Impacts of Climate Seasonality on Carbon Accumulation and Methane Emissions of Alaskan Ecosystem during the Holocene Thermal Maximum

Duration:08/2009 - 07/2012
Award Amount:$202,918 out of $602,386

Participants
Purdue University, Earth & Atmospheric Sciences and Agronomy: Qianlai Zhuang
In collabration with: Z. Yu, B. Felzer, and M. Jones

Project Objectives
The Arctic has been experiencing great warming and ecological changes in recent decades. The last pronounced warm period occurred about 11,000-9,000 years ago in Alaska. The warm and possibly dry climate resulted in unusual ecosystem types and processes, including novel poplar-willow deciduous forests in uplands, and rapid peatland expansion and growth in lowlands.

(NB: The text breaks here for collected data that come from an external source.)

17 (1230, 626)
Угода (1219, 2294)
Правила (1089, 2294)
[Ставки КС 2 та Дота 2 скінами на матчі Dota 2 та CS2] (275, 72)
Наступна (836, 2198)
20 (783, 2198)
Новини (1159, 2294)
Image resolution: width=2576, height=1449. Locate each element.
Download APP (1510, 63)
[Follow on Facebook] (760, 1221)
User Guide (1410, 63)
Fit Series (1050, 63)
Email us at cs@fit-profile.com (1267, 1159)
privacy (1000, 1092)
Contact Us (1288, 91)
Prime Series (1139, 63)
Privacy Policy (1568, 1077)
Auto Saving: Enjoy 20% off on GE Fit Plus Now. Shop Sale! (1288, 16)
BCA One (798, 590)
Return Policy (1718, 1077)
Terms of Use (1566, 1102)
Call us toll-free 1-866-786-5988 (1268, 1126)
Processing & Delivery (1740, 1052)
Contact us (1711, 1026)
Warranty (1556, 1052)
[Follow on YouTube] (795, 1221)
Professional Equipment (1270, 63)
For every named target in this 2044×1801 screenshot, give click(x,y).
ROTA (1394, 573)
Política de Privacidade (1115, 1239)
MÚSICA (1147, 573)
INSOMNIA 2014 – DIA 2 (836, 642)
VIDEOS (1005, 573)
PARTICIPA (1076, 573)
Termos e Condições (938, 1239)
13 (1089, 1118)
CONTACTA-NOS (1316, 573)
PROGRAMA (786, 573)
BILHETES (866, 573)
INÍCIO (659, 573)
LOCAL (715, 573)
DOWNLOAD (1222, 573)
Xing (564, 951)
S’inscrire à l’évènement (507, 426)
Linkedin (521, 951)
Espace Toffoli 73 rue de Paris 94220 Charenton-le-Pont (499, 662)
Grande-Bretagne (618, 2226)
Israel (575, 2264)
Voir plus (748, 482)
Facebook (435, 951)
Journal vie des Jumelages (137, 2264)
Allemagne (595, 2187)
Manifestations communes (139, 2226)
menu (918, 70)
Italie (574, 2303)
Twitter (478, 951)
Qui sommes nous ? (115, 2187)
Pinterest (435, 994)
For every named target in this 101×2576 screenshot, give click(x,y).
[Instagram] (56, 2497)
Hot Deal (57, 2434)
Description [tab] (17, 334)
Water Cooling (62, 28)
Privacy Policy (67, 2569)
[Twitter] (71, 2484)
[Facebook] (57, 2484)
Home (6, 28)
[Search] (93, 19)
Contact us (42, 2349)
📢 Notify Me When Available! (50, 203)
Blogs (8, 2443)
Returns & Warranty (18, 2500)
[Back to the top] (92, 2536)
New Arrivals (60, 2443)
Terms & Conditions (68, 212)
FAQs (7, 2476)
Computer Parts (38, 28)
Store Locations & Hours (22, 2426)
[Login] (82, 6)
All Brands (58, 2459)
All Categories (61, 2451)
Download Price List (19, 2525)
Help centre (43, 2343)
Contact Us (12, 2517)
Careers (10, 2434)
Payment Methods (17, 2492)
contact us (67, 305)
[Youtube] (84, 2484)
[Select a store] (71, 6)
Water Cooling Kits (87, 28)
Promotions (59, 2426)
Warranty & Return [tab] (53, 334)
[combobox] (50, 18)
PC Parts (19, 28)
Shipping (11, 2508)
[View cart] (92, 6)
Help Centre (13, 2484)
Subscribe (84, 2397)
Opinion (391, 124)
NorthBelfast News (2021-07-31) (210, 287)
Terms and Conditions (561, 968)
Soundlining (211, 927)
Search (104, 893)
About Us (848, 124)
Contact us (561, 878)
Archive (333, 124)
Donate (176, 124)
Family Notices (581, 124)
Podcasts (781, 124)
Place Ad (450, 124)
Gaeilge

The proposed research will test the hypothesis that the enhanced climate seasonality at that time played a major role in causing such contrasting responses of ecosystems on uplands and wetlands. To look into the past, the researchers will analyze microfossils preserved in peat. They will integrate their findings and test the hypothesis using simulation modeling. The project's objectives are to document ecosystem changes that occurred 10,000 years ago across Alaska and to assess effects of a warmer climate and different seasonality on nutrient and water cycling using the Terrestrial Ecosystem Model. This research addresses an important topic in global change, how a warming climate will interact with changing precipitation to influence ecosystem structure and functioning in the Arctic. An improved ability to model ecosystem processes will allow for better prediction of changes in carbon cycling under a changing climate in Alaska, and potentially for Pan-Arctic ecosystems in the future. In response to the public's keen interest in Arctic warming and its biological impacts, the investigators will disseminate results through the popular press. Undergraduates, graduate students, and a postdoctoral researcher will be trained on this project.